** Input data follows **
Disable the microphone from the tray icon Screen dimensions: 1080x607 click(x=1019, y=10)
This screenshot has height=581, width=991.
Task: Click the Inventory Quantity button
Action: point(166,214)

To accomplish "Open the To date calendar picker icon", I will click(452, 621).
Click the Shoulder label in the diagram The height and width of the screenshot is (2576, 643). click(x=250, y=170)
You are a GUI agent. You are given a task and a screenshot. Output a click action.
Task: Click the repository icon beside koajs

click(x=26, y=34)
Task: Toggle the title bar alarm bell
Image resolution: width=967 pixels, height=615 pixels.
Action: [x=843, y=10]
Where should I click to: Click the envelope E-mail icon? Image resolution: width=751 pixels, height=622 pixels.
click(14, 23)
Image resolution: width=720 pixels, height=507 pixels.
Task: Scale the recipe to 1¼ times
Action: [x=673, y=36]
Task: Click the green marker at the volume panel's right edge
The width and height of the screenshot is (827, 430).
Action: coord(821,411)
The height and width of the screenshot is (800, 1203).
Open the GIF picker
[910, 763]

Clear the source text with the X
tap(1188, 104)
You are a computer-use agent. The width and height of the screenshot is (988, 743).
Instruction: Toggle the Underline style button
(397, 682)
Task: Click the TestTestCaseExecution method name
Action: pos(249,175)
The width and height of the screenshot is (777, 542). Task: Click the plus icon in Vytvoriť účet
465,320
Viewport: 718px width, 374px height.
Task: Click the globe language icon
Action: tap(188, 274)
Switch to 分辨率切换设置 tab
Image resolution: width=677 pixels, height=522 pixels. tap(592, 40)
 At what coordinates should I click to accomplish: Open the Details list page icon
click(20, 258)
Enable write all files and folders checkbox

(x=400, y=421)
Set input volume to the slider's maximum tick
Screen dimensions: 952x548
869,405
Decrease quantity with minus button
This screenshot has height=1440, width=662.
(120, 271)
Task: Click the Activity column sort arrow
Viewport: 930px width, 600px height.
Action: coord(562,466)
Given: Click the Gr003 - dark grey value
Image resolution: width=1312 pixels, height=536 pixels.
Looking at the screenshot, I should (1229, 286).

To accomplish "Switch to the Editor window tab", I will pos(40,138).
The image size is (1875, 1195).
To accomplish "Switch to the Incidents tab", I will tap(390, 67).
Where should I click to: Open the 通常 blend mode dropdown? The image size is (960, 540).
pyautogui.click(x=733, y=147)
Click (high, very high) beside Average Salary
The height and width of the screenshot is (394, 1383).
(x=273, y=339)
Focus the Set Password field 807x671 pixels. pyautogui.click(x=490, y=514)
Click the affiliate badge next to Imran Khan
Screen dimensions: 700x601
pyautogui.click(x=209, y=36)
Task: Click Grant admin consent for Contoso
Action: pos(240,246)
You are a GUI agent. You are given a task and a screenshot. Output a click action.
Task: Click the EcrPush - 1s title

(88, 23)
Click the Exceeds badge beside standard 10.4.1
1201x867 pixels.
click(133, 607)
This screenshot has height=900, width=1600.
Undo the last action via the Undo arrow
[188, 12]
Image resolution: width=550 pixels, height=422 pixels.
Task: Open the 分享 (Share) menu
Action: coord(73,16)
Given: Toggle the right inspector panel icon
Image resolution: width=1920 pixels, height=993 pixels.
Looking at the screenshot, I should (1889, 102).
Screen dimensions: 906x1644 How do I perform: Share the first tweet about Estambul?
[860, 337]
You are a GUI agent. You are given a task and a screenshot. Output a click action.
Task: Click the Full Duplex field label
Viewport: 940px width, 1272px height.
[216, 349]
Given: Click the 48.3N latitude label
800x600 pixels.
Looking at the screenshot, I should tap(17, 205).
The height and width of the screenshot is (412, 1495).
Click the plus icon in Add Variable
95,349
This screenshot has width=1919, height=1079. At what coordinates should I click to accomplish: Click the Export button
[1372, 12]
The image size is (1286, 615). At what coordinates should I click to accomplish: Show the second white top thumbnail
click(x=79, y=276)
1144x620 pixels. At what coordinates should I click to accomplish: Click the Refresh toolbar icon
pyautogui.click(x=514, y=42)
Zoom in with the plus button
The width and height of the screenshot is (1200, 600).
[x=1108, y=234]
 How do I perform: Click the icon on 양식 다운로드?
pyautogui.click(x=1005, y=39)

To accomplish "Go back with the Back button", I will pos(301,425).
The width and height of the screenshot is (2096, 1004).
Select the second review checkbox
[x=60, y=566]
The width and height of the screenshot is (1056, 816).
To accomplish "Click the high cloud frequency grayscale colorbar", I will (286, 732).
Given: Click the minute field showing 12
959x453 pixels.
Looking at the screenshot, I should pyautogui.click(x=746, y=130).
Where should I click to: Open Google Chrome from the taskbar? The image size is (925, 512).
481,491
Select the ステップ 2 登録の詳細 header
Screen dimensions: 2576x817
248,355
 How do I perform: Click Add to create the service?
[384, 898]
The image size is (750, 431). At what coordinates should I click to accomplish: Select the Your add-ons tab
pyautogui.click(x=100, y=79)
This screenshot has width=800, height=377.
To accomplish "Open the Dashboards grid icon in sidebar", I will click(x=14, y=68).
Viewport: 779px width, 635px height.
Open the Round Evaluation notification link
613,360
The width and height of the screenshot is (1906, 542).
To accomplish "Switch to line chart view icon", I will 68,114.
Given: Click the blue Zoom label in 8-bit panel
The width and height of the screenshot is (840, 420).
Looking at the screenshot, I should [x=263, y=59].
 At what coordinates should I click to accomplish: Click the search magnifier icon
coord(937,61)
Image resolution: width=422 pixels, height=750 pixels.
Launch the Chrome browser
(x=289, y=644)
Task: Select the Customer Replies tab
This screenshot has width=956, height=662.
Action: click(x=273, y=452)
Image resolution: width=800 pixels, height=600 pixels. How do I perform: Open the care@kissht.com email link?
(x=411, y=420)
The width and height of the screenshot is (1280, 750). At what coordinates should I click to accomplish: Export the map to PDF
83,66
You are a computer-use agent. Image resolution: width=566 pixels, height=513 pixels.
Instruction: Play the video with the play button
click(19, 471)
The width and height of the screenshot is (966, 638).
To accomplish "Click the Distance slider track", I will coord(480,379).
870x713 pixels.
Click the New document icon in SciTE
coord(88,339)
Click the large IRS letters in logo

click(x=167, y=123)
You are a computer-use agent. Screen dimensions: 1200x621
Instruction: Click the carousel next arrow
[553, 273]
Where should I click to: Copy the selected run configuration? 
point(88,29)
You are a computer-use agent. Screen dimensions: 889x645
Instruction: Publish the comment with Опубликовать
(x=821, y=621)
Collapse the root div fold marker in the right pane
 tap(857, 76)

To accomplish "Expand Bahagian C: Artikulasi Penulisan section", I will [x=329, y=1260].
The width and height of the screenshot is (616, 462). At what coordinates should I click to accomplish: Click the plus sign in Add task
** End of Input data **
Your task is to repeat every entry exactly.

* Exercise solution
Disable the microphone from the tray icon Screen dimensions: 1080x607 click(x=1019, y=10)
This screenshot has height=581, width=991.
Task: Click the Inventory Quantity button
Action: point(166,214)

To accomplish "Open the To date calendar picker icon", I will click(452, 621).
Click the Shoulder label in the diagram The height and width of the screenshot is (2576, 643). click(x=250, y=170)
You are a GUI agent. You are given a task and a screenshot. Output a click action.
Task: Click the repository icon beside koajs

click(x=26, y=34)
Task: Toggle the title bar alarm bell
Image resolution: width=967 pixels, height=615 pixels.
Action: [x=843, y=10]
Where should I click to: Click the envelope E-mail icon? Image resolution: width=751 pixels, height=622 pixels.
click(14, 23)
Image resolution: width=720 pixels, height=507 pixels.
Task: Scale the recipe to 1¼ times
Action: [x=673, y=36]
Task: Click the green marker at the volume panel's right edge
The width and height of the screenshot is (827, 430).
Action: coord(821,411)
The height and width of the screenshot is (800, 1203).
Open the GIF picker
[910, 763]

Clear the source text with the X
tap(1188, 104)
You are a computer-use agent. The width and height of the screenshot is (988, 743).
Instruction: Toggle the Underline style button
(397, 682)
Task: Click the TestTestCaseExecution method name
Action: pos(249,175)
The width and height of the screenshot is (777, 542). Task: Click the plus icon in Vytvoriť účet
465,320
Viewport: 718px width, 374px height.
Task: Click the globe language icon
Action: tap(188, 274)
Switch to 分辨率切换设置 tab
Image resolution: width=677 pixels, height=522 pixels. tap(592, 40)
 At what coordinates should I click to accomplish: Open the Details list page icon
click(20, 258)
Enable write all files and folders checkbox

(x=400, y=421)
Set input volume to the slider's maximum tick
Screen dimensions: 952x548
869,405
Decrease quantity with minus button
This screenshot has height=1440, width=662.
(120, 271)
Task: Click the Activity column sort arrow
Viewport: 930px width, 600px height.
Action: coord(562,466)
Given: Click the Gr003 - dark grey value
Image resolution: width=1312 pixels, height=536 pixels.
Looking at the screenshot, I should (1229, 286).

To accomplish "Switch to the Editor window tab", I will pos(40,138).
The image size is (1875, 1195).
To accomplish "Switch to the Incidents tab", I will tap(390, 67).
Where should I click to: Open the 通常 blend mode dropdown? The image size is (960, 540).
pyautogui.click(x=733, y=147)
Click (high, very high) beside Average Salary
The height and width of the screenshot is (394, 1383).
(x=273, y=339)
Focus the Set Password field 807x671 pixels. pyautogui.click(x=490, y=514)
Click the affiliate badge next to Imran Khan
Screen dimensions: 700x601
pyautogui.click(x=209, y=36)
Task: Click Grant admin consent for Contoso
Action: pos(240,246)
You are a GUI agent. You are given a task and a screenshot. Output a click action.
Task: Click the EcrPush - 1s title

(88, 23)
Click the Exceeds badge beside standard 10.4.1
1201x867 pixels.
click(133, 607)
This screenshot has height=900, width=1600.
Undo the last action via the Undo arrow
[188, 12]
Image resolution: width=550 pixels, height=422 pixels.
Task: Open the 分享 (Share) menu
Action: coord(73,16)
Given: Toggle the right inspector panel icon
Image resolution: width=1920 pixels, height=993 pixels.
Looking at the screenshot, I should (1889, 102).
Screen dimensions: 906x1644 How do I perform: Share the first tweet about Estambul?
[860, 337]
You are a GUI agent. You are given a task and a screenshot. Output a click action.
Task: Click the Full Duplex field label
Viewport: 940px width, 1272px height.
[216, 349]
Given: Click the 48.3N latitude label
800x600 pixels.
Looking at the screenshot, I should tap(17, 205).
The height and width of the screenshot is (412, 1495).
Click the plus icon in Add Variable
95,349
This screenshot has width=1919, height=1079. At what coordinates should I click to accomplish: Click the Export button
[1372, 12]
The image size is (1286, 615). At what coordinates should I click to accomplish: Show the second white top thumbnail
click(x=79, y=276)
1144x620 pixels. At what coordinates should I click to accomplish: Click the Refresh toolbar icon
pyautogui.click(x=514, y=42)
Zoom in with the plus button
The width and height of the screenshot is (1200, 600).
[x=1108, y=234]
 How do I perform: Click the icon on 양식 다운로드?
pyautogui.click(x=1005, y=39)

To accomplish "Go back with the Back button", I will pos(301,425).
The width and height of the screenshot is (2096, 1004).
Select the second review checkbox
[x=60, y=566]
The width and height of the screenshot is (1056, 816).
To accomplish "Click the high cloud frequency grayscale colorbar", I will (286, 732).
Given: Click the minute field showing 12
959x453 pixels.
Looking at the screenshot, I should pyautogui.click(x=746, y=130).
Where should I click to: Open Google Chrome from the taskbar? The image size is (925, 512).
481,491
Select the ステップ 2 登録の詳細 header
Screen dimensions: 2576x817
248,355
 How do I perform: Click Add to create the service?
[384, 898]
The image size is (750, 431). At what coordinates should I click to accomplish: Select the Your add-ons tab
pyautogui.click(x=100, y=79)
This screenshot has width=800, height=377.
To accomplish "Open the Dashboards grid icon in sidebar", I will click(x=14, y=68).
Viewport: 779px width, 635px height.
Open the Round Evaluation notification link
613,360
The width and height of the screenshot is (1906, 542).
To accomplish "Switch to line chart view icon", I will 68,114.
Given: Click the blue Zoom label in 8-bit panel
The width and height of the screenshot is (840, 420).
Looking at the screenshot, I should [x=263, y=59].
 At what coordinates should I click to accomplish: Click the search magnifier icon
coord(937,61)
Image resolution: width=422 pixels, height=750 pixels.
Launch the Chrome browser
(x=289, y=644)
Task: Select the Customer Replies tab
This screenshot has width=956, height=662.
Action: click(x=273, y=452)
Image resolution: width=800 pixels, height=600 pixels. How do I perform: Open the care@kissht.com email link?
(x=411, y=420)
The width and height of the screenshot is (1280, 750). At what coordinates should I click to accomplish: Export the map to PDF
83,66
You are a computer-use agent. Image resolution: width=566 pixels, height=513 pixels.
Instruction: Play the video with the play button
click(19, 471)
The width and height of the screenshot is (966, 638).
To accomplish "Click the Distance slider track", I will coord(480,379).
870x713 pixels.
Click the New document icon in SciTE
coord(88,339)
Click the large IRS letters in logo

click(x=167, y=123)
You are a computer-use agent. Screen dimensions: 1200x621
Instruction: Click the carousel next arrow
[553, 273]
Where should I click to: Copy the selected run configuration? 
point(88,29)
You are a computer-use agent. Screen dimensions: 889x645
Instruction: Publish the comment with Опубликовать
(x=821, y=621)
Collapse the root div fold marker in the right pane
 tap(857, 76)

To accomplish "Expand Bahagian C: Artikulasi Penulisan section", I will [x=329, y=1260].
The width and height of the screenshot is (616, 462). At what coordinates should I click to accomplish: Click the plus sign in Add task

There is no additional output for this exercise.